Screenshot grounding data:
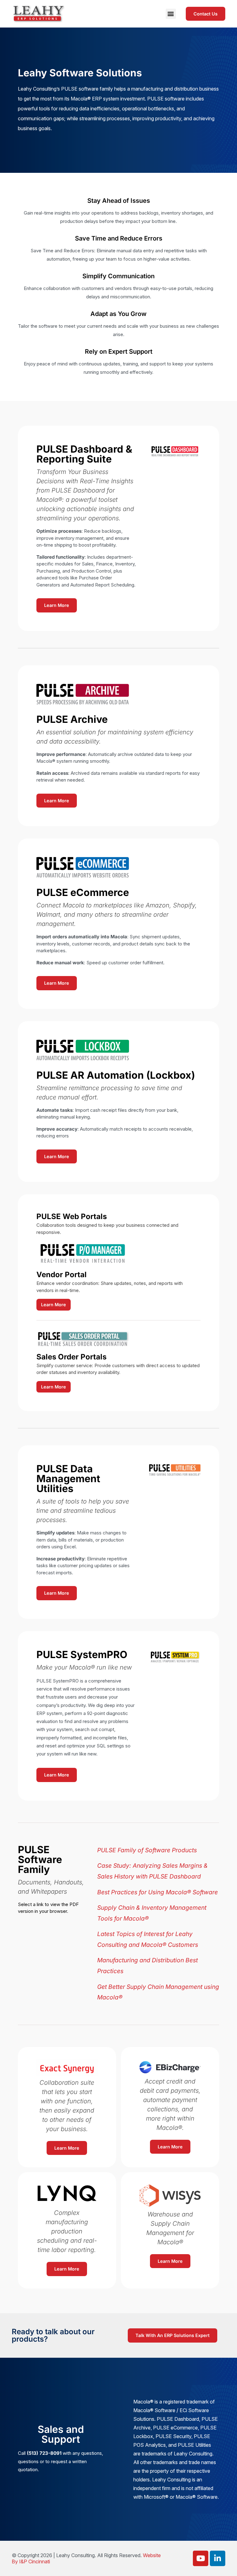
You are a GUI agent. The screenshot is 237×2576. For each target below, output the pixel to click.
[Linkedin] (217, 2558)
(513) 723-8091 (44, 2453)
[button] (171, 14)
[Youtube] (200, 2558)
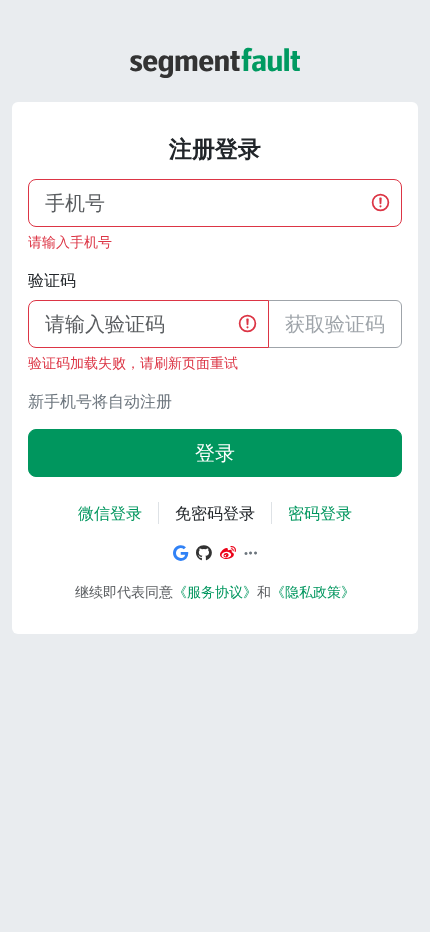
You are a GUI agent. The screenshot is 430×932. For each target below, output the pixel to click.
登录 (215, 452)
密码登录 (320, 513)
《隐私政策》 (313, 591)
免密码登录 (215, 513)
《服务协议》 (215, 591)
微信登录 (110, 513)
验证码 (52, 280)
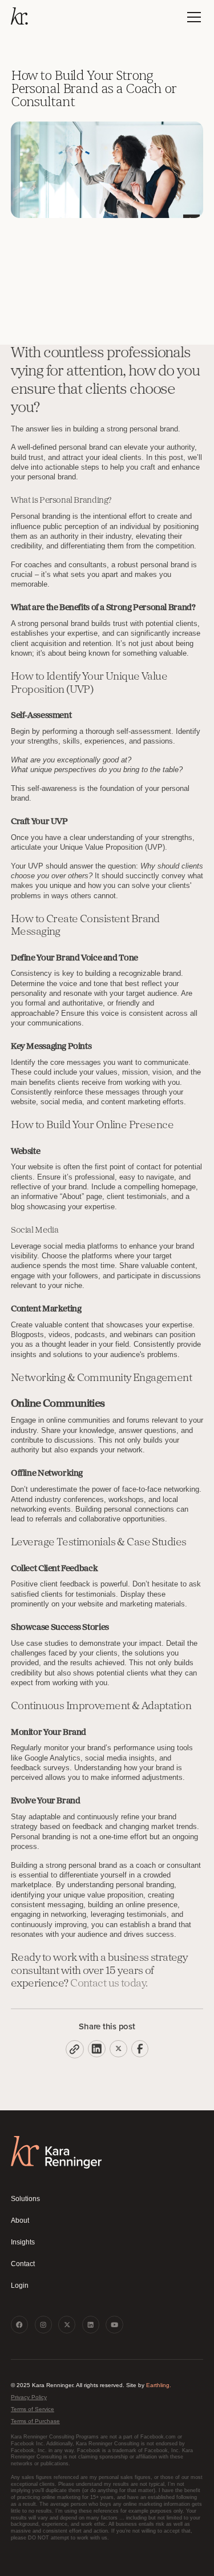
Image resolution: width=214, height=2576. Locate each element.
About (20, 2220)
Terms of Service (32, 2409)
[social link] (19, 2324)
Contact (23, 2264)
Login (20, 2286)
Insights (23, 2242)
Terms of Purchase (35, 2421)
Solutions (25, 2199)
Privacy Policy (29, 2397)
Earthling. (158, 2385)
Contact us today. (108, 1984)
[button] (191, 17)
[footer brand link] (56, 2152)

TO DO: Would you retype every line shown above exactly, leaving the pictures aside?

EXPECTED ANSWER:
You are a GUI agent. The screenshot is 237×2576. For each target below, output the pixel to click.
[Linkedin] (217, 2558)
(513) 723-8091 (44, 2453)
[button] (171, 14)
[Youtube] (200, 2558)
You are a GUI agent. The screenshot is 430×932. For each target below, output the pixel to click.
登录 (215, 452)
密码登录 (320, 513)
《隐私政策》 (313, 591)
免密码登录 (215, 513)
《服务协议》 (215, 591)
微信登录 (110, 513)
验证码 (52, 280)
Image resolution: width=214, height=2576. Locate each element.
About (20, 2220)
Terms of Service (32, 2409)
[social link] (19, 2324)
Contact (23, 2264)
Login (20, 2286)
Insights (23, 2242)
Terms of Purchase (35, 2421)
Solutions (25, 2199)
Privacy Policy (29, 2397)
Earthling. (158, 2385)
Contact us today. (108, 1984)
[button] (191, 17)
[footer brand link] (56, 2152)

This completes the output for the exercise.